▸ Task directions
Your answer must consist of exactly the lines below, starting with the line with "Roger Landault (902, 1506)" and going on through the line with "Jacob Kielland-Brandt (913, 1403)", and nothing else.

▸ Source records
■ ■ ■

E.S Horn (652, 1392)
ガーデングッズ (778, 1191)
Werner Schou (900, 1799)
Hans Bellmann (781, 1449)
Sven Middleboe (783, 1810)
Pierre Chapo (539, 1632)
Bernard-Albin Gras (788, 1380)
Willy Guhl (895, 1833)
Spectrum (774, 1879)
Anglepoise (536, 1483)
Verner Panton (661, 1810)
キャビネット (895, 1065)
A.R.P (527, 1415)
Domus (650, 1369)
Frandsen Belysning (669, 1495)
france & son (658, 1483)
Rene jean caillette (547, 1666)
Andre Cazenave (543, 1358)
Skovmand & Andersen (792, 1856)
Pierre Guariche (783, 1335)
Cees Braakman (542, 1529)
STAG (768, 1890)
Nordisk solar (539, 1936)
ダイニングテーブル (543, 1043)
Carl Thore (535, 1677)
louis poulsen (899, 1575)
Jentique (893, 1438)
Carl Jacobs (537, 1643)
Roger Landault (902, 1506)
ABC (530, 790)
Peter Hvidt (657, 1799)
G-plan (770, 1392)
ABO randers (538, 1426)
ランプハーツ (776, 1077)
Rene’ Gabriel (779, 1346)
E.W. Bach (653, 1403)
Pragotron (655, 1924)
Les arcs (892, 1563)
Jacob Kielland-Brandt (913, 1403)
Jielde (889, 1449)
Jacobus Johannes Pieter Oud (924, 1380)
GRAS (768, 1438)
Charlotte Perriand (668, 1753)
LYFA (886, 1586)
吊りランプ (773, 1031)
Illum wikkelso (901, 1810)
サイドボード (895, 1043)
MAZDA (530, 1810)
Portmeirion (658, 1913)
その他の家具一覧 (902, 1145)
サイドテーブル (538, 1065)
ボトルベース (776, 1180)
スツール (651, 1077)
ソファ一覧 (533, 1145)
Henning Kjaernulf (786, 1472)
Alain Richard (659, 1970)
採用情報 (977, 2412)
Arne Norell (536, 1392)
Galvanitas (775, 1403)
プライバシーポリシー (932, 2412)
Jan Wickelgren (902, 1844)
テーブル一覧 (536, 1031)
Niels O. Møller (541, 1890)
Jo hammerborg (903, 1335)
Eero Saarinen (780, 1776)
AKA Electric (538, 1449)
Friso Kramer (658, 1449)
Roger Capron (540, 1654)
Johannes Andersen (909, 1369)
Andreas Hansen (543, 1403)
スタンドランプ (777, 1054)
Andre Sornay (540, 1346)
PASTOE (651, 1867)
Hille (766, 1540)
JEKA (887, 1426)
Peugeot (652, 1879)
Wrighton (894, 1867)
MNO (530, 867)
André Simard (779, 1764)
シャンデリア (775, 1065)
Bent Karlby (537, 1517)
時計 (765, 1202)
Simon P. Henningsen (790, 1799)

■ ■ ■

▸ Answer to this exercise
Roger Landault (902, 1506)
ABC (530, 790)
Peter Hvidt (657, 1799)
G-plan (770, 1392)
ABO randers (538, 1426)
ランプハーツ (776, 1077)
Rene’ Gabriel (779, 1346)
E.W. Bach (653, 1403)
Pragotron (655, 1924)
Les arcs (892, 1563)
Jacob Kielland-Brandt (913, 1403)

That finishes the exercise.